The photo below is from a valley in Cantabria, a province in the north of Spain. The year-round green valleys there are spectacular. These fields (the ones in the photo) are not fully flat nor rocky. The native grass is mixed and tender, and the size and layout of the fields are attractive to the eager scyther.
A completely flat field looks great and welcoming, but is not the most comfortable to mow with a scythe. A field with a gentle inclination—where the scyther can push the cut grass down the hill rather than level to him or her—actually saves energy and therefore the scyther can cut a larger area.
The particular, nicely (and irregularly) segmented fields in the photo are ideal to practice both styles of scything: Single or double windrow. (In Spanish, meter el rollo and sacar el rollo.)
Single windrow is when you have a clean mowed area at your left and you build up (as you mow) a line of cut grass as you advance mowing, also at your left. The method is the most common.

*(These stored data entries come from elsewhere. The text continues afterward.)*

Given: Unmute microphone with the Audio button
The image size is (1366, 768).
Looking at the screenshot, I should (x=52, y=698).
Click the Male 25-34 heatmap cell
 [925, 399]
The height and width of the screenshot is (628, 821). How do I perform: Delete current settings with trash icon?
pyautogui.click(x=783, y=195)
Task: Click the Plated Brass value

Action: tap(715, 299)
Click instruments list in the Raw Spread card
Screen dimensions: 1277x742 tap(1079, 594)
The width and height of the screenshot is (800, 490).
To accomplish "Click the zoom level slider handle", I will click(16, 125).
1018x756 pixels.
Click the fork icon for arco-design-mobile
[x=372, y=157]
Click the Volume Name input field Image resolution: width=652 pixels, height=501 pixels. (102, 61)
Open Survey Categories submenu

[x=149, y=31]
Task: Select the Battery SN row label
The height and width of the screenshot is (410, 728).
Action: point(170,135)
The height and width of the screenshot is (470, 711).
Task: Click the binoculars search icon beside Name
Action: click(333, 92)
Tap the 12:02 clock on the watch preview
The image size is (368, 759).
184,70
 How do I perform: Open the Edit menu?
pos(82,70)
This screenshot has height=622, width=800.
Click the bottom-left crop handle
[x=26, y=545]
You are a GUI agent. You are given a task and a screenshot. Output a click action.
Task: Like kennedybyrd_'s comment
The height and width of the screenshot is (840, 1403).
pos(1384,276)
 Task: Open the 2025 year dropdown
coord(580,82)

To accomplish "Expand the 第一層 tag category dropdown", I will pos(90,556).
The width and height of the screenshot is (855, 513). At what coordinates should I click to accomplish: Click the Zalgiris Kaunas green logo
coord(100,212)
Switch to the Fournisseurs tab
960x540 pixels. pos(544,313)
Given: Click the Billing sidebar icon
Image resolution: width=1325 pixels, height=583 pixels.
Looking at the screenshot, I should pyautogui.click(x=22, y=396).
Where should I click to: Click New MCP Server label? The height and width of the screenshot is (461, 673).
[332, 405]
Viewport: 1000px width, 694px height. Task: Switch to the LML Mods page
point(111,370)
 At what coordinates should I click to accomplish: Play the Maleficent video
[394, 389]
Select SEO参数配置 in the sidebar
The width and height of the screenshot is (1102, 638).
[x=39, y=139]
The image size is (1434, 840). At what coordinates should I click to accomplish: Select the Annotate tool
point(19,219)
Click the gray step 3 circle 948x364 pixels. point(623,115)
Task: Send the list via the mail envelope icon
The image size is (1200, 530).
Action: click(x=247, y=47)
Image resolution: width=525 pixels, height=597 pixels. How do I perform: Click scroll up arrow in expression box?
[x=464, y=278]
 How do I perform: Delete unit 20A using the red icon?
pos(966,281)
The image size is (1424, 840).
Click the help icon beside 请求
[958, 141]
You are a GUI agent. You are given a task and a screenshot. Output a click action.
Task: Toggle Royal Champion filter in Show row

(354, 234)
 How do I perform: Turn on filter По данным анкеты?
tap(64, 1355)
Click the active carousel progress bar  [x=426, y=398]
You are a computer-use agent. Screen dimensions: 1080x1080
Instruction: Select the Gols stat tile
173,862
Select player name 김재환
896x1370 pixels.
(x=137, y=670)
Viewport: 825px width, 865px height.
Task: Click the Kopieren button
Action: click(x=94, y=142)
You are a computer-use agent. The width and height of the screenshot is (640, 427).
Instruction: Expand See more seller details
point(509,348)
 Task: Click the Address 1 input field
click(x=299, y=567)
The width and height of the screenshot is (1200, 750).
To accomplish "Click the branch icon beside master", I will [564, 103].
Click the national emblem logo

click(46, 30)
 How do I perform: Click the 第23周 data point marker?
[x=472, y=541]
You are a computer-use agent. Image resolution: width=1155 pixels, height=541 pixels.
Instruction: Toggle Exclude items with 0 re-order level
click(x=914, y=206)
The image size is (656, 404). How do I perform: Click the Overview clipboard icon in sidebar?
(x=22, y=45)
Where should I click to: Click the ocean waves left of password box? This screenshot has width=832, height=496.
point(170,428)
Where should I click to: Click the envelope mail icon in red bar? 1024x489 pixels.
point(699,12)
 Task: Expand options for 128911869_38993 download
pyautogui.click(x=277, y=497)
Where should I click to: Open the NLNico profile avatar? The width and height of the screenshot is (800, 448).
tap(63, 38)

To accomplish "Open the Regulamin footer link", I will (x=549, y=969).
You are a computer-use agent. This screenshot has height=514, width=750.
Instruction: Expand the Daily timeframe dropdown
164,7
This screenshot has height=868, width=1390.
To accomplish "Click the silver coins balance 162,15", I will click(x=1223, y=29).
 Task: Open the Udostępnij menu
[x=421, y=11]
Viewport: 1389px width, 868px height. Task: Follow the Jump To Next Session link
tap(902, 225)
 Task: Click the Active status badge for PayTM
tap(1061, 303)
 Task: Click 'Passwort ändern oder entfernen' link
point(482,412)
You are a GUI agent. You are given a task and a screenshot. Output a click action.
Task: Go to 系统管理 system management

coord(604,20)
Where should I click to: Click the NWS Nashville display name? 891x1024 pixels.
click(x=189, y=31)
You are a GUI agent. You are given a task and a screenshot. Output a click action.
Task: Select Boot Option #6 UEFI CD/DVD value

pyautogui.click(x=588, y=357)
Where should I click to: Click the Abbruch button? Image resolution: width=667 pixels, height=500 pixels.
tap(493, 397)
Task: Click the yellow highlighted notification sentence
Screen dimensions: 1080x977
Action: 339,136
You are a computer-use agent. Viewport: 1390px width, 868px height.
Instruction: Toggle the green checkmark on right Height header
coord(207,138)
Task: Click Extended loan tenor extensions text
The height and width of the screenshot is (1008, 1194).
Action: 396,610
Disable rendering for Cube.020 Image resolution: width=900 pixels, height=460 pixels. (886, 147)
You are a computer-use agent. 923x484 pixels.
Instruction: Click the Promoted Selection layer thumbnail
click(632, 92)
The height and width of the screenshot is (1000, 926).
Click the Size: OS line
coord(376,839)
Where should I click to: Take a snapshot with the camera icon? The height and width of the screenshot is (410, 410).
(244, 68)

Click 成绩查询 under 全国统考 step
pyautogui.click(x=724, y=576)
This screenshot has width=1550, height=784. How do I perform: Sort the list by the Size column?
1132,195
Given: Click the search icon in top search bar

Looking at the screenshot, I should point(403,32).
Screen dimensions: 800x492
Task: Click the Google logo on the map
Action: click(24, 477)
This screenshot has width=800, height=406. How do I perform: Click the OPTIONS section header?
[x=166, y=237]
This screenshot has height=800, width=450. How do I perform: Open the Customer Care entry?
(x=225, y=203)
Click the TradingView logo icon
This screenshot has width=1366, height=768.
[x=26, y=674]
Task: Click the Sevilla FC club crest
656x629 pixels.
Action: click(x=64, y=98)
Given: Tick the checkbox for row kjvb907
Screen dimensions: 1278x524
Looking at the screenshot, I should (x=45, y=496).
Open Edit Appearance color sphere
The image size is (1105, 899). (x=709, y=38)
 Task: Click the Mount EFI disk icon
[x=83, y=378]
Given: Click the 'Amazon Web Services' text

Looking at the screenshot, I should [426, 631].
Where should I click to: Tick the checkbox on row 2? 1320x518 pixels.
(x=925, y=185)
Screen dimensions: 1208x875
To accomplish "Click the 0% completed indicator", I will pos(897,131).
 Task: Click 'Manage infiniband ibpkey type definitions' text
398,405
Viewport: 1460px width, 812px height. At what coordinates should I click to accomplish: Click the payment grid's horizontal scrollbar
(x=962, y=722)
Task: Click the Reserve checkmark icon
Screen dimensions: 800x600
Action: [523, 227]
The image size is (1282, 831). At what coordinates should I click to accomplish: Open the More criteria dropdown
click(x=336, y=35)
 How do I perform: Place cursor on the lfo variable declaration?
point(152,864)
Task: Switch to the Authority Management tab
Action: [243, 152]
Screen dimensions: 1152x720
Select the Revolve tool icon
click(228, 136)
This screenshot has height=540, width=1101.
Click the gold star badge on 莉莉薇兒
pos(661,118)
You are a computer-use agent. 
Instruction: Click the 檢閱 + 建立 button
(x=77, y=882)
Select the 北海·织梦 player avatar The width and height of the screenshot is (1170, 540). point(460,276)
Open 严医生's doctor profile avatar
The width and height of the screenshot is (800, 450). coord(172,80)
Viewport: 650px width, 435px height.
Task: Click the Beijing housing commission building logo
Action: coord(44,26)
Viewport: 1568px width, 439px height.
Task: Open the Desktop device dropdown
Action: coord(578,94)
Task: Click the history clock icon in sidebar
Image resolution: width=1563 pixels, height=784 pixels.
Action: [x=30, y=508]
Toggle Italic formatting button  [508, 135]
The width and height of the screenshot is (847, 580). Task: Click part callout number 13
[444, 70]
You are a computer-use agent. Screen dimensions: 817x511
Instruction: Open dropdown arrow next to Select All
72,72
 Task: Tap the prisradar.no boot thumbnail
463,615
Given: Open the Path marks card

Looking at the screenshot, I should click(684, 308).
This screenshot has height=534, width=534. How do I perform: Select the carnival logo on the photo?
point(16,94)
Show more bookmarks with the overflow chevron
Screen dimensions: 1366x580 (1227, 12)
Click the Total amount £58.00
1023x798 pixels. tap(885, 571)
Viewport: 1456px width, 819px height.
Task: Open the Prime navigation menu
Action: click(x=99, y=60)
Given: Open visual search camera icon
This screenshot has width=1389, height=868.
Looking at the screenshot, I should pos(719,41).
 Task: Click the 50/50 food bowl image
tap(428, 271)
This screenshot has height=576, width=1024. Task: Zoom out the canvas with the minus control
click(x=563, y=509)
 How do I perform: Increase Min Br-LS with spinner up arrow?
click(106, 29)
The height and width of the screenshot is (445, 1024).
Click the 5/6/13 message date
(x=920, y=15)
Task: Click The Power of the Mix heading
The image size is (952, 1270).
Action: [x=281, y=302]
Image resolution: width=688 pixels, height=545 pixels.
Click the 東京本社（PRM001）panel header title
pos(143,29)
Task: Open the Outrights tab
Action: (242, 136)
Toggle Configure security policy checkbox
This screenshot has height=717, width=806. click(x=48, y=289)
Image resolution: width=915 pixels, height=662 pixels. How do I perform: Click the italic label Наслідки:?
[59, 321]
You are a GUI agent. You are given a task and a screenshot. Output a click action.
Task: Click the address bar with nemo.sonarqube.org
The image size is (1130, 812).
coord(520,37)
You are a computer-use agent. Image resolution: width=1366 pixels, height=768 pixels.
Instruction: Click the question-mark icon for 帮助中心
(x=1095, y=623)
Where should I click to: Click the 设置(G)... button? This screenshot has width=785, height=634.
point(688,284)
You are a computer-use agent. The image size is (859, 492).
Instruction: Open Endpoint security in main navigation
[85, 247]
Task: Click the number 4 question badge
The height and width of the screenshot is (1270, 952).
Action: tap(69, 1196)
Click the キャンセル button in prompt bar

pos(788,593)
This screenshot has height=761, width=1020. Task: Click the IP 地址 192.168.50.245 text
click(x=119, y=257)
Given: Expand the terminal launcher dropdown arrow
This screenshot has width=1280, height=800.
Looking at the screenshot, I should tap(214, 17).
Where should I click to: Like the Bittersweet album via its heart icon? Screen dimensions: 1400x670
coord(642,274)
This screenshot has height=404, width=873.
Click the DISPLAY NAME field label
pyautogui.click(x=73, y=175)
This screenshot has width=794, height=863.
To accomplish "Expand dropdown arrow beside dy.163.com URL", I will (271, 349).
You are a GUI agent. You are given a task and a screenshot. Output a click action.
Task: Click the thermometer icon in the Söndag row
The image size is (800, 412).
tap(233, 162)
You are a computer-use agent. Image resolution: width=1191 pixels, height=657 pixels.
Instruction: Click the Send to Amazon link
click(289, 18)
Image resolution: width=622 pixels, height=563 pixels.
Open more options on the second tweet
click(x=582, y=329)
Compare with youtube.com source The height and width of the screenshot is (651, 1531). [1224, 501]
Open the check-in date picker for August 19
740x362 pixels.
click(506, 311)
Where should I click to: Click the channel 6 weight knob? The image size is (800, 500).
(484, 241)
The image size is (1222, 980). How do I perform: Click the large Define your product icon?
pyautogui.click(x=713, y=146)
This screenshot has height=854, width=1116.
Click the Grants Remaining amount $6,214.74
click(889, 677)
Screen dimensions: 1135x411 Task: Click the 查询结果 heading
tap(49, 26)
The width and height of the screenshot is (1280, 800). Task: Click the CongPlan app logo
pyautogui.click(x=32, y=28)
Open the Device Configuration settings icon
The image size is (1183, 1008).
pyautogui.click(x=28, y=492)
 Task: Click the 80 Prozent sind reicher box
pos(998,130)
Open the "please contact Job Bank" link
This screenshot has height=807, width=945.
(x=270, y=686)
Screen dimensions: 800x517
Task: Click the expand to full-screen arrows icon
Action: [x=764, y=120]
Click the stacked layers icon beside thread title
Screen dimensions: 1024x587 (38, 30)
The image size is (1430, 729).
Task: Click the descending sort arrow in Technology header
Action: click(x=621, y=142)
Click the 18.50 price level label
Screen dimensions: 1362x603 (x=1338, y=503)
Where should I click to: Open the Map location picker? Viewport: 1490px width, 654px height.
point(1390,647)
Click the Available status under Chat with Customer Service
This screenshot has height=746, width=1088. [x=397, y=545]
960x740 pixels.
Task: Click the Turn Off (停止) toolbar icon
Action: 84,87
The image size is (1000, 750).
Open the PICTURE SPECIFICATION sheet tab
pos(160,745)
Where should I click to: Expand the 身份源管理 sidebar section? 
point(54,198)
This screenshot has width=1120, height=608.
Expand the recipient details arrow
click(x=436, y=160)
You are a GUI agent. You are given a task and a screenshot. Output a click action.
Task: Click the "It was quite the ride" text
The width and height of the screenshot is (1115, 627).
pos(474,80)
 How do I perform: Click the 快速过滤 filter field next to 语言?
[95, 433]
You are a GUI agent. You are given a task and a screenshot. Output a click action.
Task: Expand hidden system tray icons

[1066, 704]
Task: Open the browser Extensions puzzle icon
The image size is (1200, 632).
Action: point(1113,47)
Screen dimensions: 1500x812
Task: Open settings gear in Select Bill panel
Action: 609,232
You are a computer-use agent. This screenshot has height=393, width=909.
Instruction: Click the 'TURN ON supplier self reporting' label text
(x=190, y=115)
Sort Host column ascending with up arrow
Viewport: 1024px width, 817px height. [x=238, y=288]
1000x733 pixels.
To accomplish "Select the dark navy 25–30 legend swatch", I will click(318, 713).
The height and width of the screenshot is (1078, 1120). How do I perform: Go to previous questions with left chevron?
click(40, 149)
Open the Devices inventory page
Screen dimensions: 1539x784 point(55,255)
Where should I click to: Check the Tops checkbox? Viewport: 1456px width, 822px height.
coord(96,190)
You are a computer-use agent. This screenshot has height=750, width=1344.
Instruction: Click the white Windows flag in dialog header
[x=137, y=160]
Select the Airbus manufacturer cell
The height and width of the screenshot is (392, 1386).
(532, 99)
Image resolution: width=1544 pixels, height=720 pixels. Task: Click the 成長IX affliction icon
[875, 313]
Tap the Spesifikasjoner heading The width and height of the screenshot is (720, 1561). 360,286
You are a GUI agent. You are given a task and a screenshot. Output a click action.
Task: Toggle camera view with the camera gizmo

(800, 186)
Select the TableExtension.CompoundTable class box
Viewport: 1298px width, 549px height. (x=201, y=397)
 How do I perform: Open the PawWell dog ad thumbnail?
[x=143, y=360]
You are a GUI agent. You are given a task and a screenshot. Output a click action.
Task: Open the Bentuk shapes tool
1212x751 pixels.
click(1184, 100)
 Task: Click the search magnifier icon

Double windrow is the accumulation of cut grass while mowing in both directions, up the field and down. In other words: It is mowing a single windrow (but this time, the uncut grass is on your left and you cut and accumulate grass against the uncut area), you have to return, and you reverse as if you were mowing a single windrow, but in the opposite direction. Now you have the uncut grass at your right, with the cut grass from your first pass on the left. It is a little more difficult to see (and feel) if you have fully cut the swath since you cannot see if the blade has gone all the way through.